Work request: Reproduce word for word the stretch of the passage on danmei writers from "Another wrote the" through "international bestseller lists.".

━━━━━ Source text

Another wrote the police had been kind, advising her to speak to a lawyer and return her "illegal earnings" to reduce her sentence. "I'm only 20. So young, and I've already ruined my life so early."

A third said: "I never imagined a day would come when every word I once wrote would come back to haunt me."

One author who has been writing danmei novels for 20 years was not questioned but she says the crackdown won't stop her. "This is how I find happiness. And I can't let go of the connections I have made with the community."

Inspired by Japanese boys' love manga, danmei emerged as a sub-genre online in the 1990s. It has become hugely successful, with some of the novels appearing on international bestseller lists.

In 2021, 60 of them were optioned for film and TV adaptations. The most expensive IP reportedly sold for 40 million yuan ($5.6 million; £4.1 million). Some of China's biggest stars, such as Xiao Zhan and Wang Yibo, began their careers on streaming shows based on danmei novels.

━━━━━━━━━━
━━━━━ Material shown

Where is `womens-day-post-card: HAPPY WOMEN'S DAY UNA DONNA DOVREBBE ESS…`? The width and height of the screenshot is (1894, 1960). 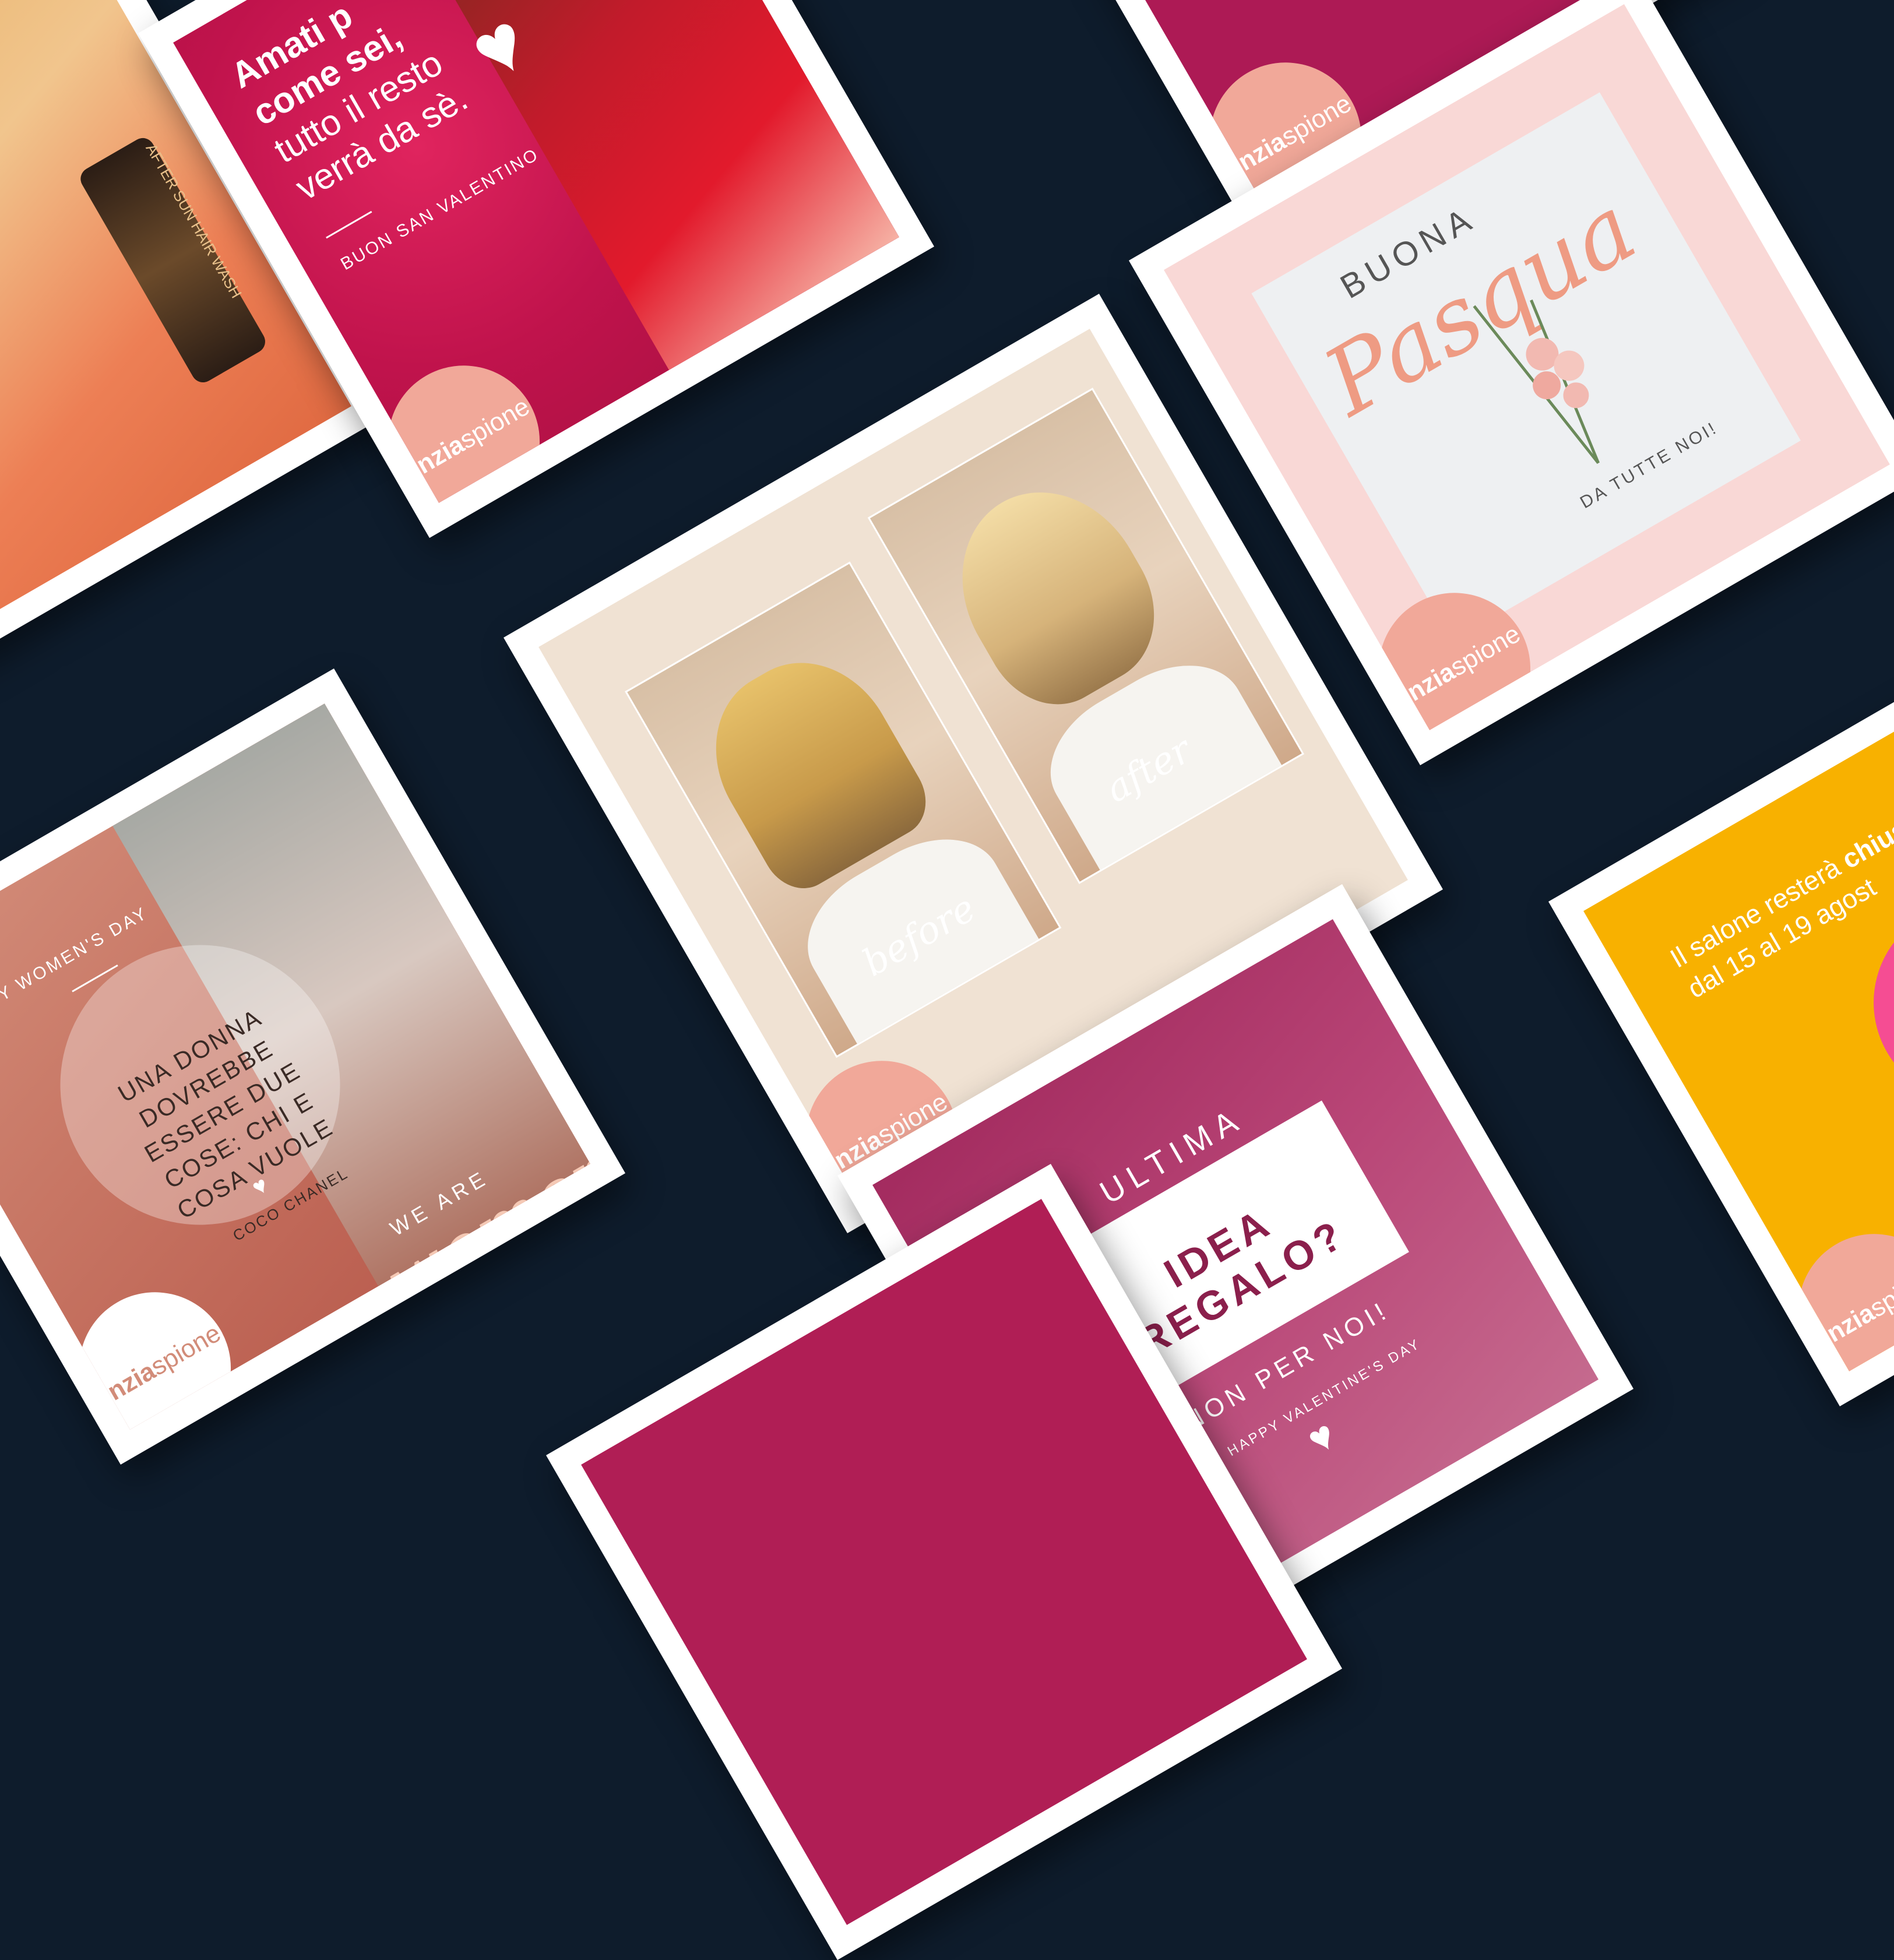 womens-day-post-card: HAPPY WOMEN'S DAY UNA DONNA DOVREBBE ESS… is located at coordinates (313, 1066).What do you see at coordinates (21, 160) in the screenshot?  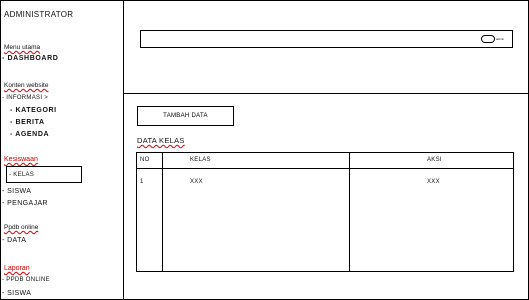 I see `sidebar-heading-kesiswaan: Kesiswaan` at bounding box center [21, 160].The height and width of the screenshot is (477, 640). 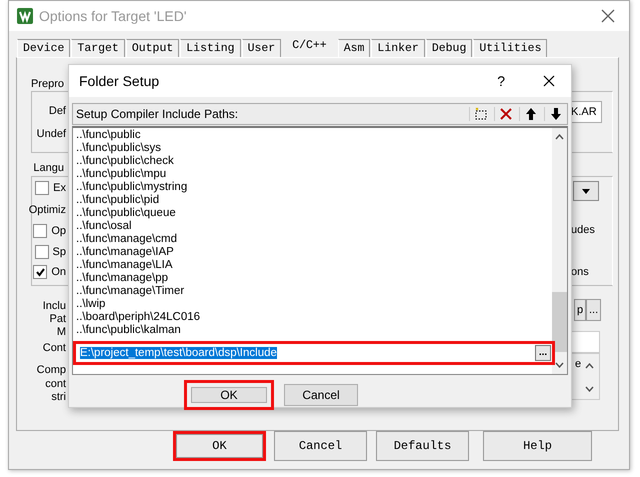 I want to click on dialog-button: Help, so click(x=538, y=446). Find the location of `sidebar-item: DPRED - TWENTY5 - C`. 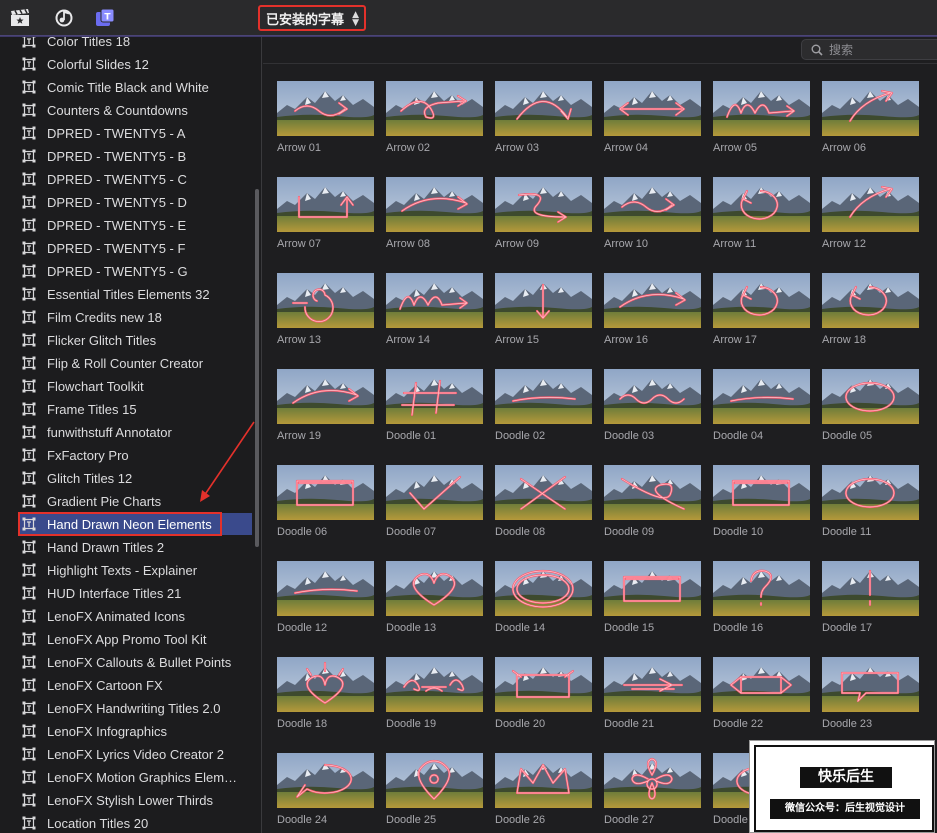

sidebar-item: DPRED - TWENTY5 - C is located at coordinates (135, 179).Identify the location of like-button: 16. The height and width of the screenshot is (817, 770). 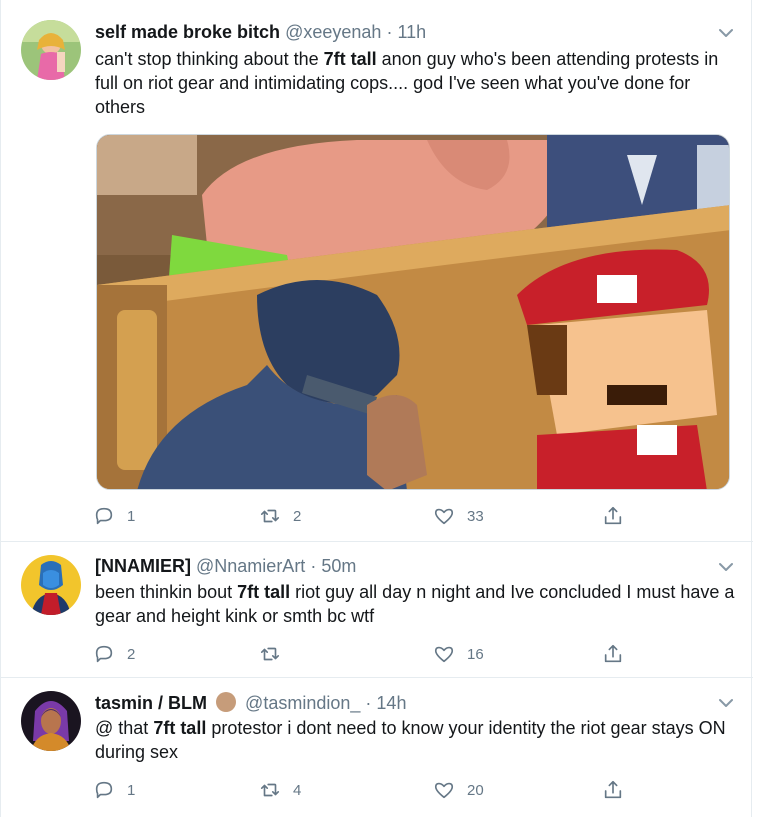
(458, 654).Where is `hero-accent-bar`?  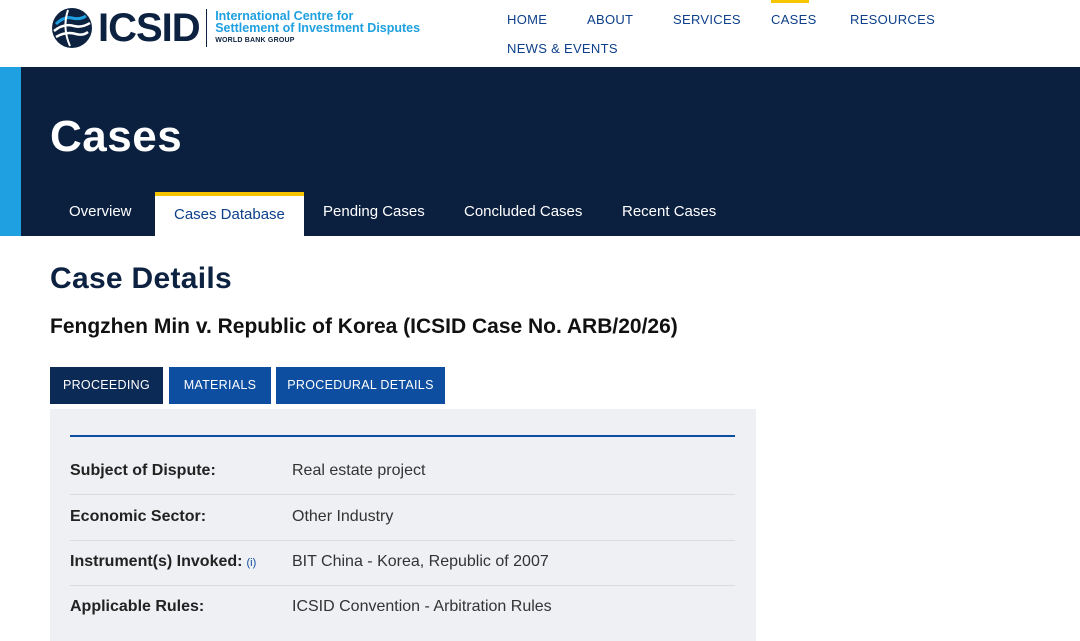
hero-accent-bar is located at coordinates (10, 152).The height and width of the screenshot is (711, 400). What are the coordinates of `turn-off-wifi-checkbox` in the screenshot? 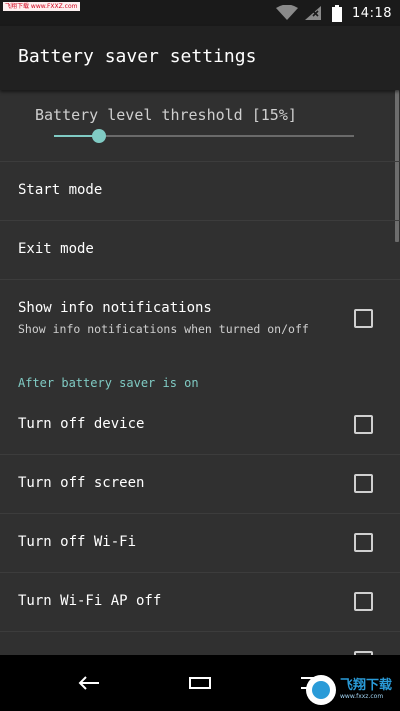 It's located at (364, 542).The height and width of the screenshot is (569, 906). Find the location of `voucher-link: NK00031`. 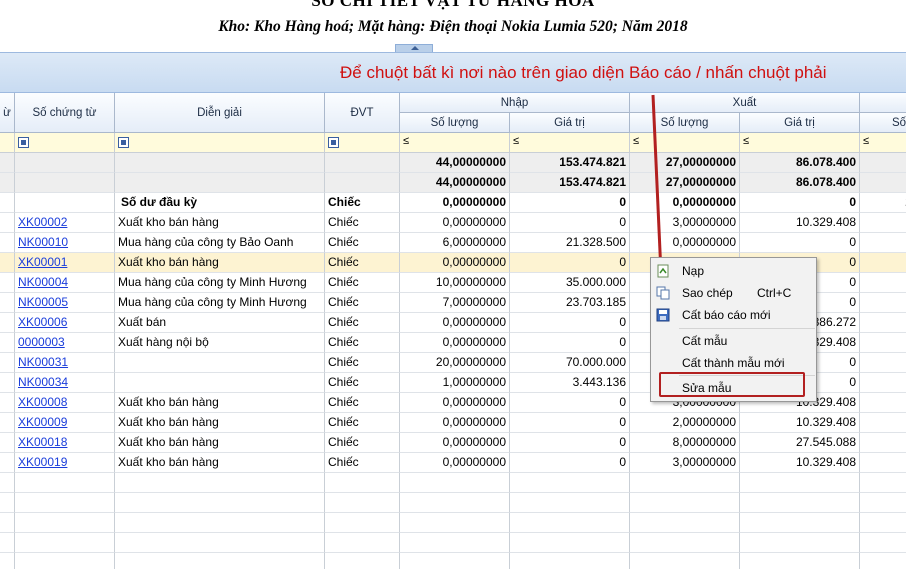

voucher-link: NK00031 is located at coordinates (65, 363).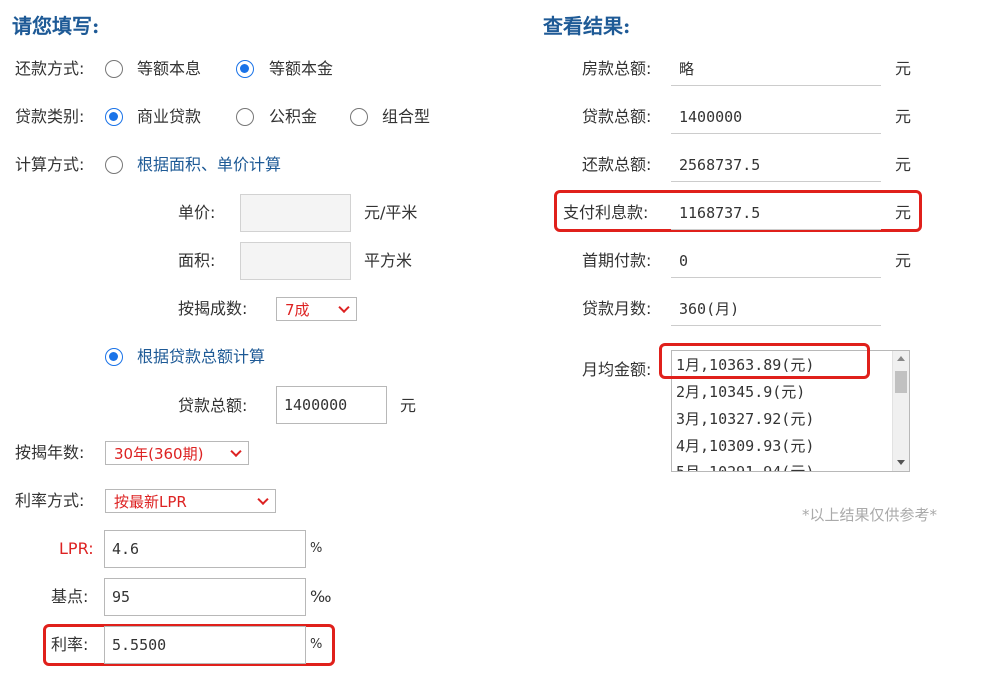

━━━━━━━━━━

Response to the task:
Another wrote the police had been kind, advising her to speak to a lawyer and return her "illegal earnings" to reduce her sentence. "I'm only 20. So young, and I've already ruined my life so early."

A third said: "I never imagined a day would come when every word I once wrote would come back to haunt me."

One author who has been writing danmei novels for 20 years was not questioned but she says the crackdown won't stop her. "This is how I find happiness. And I can't let go of the connections I have made with the community."

Inspired by Japanese boys' love manga, danmei emerged as a sub-genre online in the 1990s. It has become hugely successful, with some of the novels appearing on international bestseller lists.